> _Excerto para ler_
+ + + +
Se não tivesse visto, não acreditava. Porque é mesmo um daqueles casos de "quando a esmola é grande, o pobre desconfia". Mas é mesmo verdade, está neste vídeo (a partir de 00:20). O presidente da República portuguesa, Marcelo Rebelo de Sousa, diz o seguinte a propósito de um ucraniano que morreu às mãos de polícias do Estado português:
"Entendi que o Presidente de Portugal não devia pegar no telefone e ligar para a Ucrânia e abrir uma excepção sobre o procedimento em Portugal. Isso seria visto - o chefe de Estado de um país falar obviamente sobre o que tinha acontecido quando ainda o processo criminal estava a correr - como uma imiscuição na actividade de outras autoridades portuguesas e uma antecipação de juízo sobre aquela matéria."
Como disse? Imiscuição?! Antecipação de juízo sobre aquela matéria?!
Pensei imediatamente no escândalo do grupo NSU alemão, quando, em 2011, se descobriu que uma célula neonazi tinha andado durante uma década a matar aleatoriamente imigrantes turcos, sem que a polícia, os responsáveis políticos e a sociedade civil se dessem conta do que estava a acontecer, e se soube também que algumas actividades do terrorismo de extrema-direita eram financiadas com o dinheiro que os serviços de informação pagavam a informadores. Partilho aqui uma cronologia, assinalando com cor diferente os episódios de imiscuição e antecipação de juízo. O primeiro deles ocorreu duas semanas depois de a Alemanha começar a dar-se conta da gravidade da situação. Não quero com isto dizer que a Alemanha seja um modelo - dou simplesmente um exemplo de como não seria inédito um chefe de Estado pegar no telefone e ligar para os familiares de uma vítima quando o respectivo processo criminal ainda está a decorrer. E de como falar com as vítimas deve ser uma das prioridades do Estado quando apanhado em flagrante de terríveis falhas ao seu próprio Direito.
4.11.2011: Dois homens assaltam um banco. A polícia procura-os, e quando chega ao camper onde se encontram ouve dois tiros. O camper começa a arder. Lá dentro, estão os dois homens procurados, que se mataram depois de deitar fogo ao veículo. No mesmo dia, Beate Zschäpe - terceiro elemento do grupo - deita fogo ao apartamento onde viviam os três, e foge. Mais tarde dirá que o grupo tinha previsto um suicído colectivo caso estivessem em risco de ser apanhados pela polícia.
+ + + +
Entradas de localização de palavras e elementos:
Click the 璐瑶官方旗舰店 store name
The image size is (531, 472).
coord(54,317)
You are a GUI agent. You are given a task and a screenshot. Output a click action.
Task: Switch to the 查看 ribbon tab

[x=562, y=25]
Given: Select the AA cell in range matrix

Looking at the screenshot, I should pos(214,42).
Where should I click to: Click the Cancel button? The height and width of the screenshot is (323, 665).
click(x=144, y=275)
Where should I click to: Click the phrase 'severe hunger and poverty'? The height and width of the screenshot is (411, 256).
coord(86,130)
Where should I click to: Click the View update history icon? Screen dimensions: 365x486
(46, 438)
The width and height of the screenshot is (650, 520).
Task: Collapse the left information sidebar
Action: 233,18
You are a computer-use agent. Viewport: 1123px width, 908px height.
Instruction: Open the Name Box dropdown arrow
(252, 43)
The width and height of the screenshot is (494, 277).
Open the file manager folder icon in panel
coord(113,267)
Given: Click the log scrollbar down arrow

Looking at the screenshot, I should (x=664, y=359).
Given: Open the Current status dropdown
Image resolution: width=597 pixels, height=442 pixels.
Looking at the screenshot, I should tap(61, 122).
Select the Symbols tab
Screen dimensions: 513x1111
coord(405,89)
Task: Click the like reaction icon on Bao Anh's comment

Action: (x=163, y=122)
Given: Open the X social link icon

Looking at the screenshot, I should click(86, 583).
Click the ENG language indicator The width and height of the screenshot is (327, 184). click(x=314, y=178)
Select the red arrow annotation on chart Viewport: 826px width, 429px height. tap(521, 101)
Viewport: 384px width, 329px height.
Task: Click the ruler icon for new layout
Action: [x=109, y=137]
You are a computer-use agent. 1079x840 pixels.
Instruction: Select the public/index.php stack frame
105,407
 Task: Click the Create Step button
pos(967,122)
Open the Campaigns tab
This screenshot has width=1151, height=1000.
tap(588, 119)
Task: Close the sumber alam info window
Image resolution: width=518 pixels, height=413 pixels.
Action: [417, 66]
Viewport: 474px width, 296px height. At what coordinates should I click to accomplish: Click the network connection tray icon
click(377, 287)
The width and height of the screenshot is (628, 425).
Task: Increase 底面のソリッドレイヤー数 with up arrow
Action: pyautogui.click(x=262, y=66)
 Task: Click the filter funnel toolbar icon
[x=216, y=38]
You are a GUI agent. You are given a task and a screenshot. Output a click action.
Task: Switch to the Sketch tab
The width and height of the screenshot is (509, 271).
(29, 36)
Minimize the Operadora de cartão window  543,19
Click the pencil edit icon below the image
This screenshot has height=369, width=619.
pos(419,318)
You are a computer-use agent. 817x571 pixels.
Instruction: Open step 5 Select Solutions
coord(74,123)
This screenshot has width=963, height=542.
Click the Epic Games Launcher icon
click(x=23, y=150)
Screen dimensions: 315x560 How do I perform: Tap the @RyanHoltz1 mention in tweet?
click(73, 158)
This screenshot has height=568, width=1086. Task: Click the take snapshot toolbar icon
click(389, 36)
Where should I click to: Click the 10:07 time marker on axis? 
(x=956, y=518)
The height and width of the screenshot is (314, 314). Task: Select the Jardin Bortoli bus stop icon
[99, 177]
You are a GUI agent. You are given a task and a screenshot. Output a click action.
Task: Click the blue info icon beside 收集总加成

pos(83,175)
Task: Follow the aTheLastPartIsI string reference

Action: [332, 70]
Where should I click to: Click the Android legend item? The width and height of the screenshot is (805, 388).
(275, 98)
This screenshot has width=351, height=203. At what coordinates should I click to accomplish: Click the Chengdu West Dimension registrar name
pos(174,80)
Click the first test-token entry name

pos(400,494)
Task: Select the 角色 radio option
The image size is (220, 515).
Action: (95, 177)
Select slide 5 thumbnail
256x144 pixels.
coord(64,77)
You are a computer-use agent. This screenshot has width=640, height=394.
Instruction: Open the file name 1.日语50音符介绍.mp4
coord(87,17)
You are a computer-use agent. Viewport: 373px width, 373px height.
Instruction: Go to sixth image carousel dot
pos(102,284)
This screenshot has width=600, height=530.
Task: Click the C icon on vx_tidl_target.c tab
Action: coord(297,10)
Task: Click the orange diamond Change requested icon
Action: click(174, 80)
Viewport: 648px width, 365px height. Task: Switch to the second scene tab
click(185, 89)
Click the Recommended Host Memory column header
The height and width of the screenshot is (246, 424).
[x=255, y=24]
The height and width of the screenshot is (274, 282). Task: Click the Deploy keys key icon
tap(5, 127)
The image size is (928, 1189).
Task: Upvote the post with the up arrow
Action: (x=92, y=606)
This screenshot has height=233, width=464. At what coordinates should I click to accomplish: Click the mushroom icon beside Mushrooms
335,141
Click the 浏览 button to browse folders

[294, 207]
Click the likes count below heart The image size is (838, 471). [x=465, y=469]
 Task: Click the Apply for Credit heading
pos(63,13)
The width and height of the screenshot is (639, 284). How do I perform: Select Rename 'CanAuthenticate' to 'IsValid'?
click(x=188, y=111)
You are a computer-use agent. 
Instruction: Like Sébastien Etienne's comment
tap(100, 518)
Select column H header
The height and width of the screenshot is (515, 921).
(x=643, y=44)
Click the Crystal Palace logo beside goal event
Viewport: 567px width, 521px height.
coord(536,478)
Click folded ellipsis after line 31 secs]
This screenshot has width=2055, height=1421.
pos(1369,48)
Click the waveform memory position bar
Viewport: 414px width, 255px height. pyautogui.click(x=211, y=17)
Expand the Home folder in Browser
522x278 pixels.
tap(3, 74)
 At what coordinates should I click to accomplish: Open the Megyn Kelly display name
+ + + +
> _Lista de tarefas_
1. Reescreve em forma de lista o parágrafo do excerto que começa por "Pensei imediatamente no escândalo", mantendo os factos principais.
2. Responde a estas perguntas sobre o excerto:
(a) A partir de que momento do vídeo se ouve a declaração do presidente da República?
(b) Em que ano se descobriu o escândalo do grupo NSU?
(c) Como se chama o terceiro elemento do grupo, que deitou fogo ao apartamento?
3. Transcreve textualmente o trecho do excerto, começando nas palavras "4.11.2011: Dois homens" e parando depois de "apanhados pela polícia.".
A listagem é material à parte, sem ligação ao excerto.

> _Respostas_
1.
- Em 2011 descobriu-se que um grupo neonazi alemão, o NSU, tinha andado durante uma década a matar aleatoriamente imigrantes turcos, sem que a polícia, os responsáveis políticos e a sociedade civil se apercebessem.
- Soube-se também que algumas atividades do terrorismo de extrema-direita eram financiadas com dinheiro que os serviços de informação pagavam a informadores.
- É partilhada uma cronologia em que os episódios de imiscuição e antecipação de juízo aparecem assinalados com outra cor. O primeiro ocorreu duas semanas depois de a Alemanha começar a perceber a gravidade da situação.
- A Alemanha não é apresentada como modelo. Serve apenas de exemplo de que não seria inédito um chefe de Estado telefonar aos familiares de uma vítima enquanto o processo criminal ainda decorre.
- Falar com as vítimas deve ser uma das prioridades do Estado quando este é apanhado em flagrante de terríveis falhas ao seu próprio Direito.

2.
(a) A partir de 00:20.
(b) Em 2011.
(c) Beate Zschäpe.

3.
4.11.2011: Dois homens assaltam um banco. A polícia procura-os, e quando chega ao camper onde se encontram ouve dois tiros. O camper começa a arder. Lá dentro, estão os dois homens procurados, que se mataram depois de deitar fogo ao veículo. No mesmo dia, Beate Zschäpe - terceiro elemento do grupo - deita fogo ao apartamento onde viviam os três, e foge. Mais tarde dirá que o grupo tinha previsto um suicído colectivo caso estivessem em risco de ser apanhados pela polícia.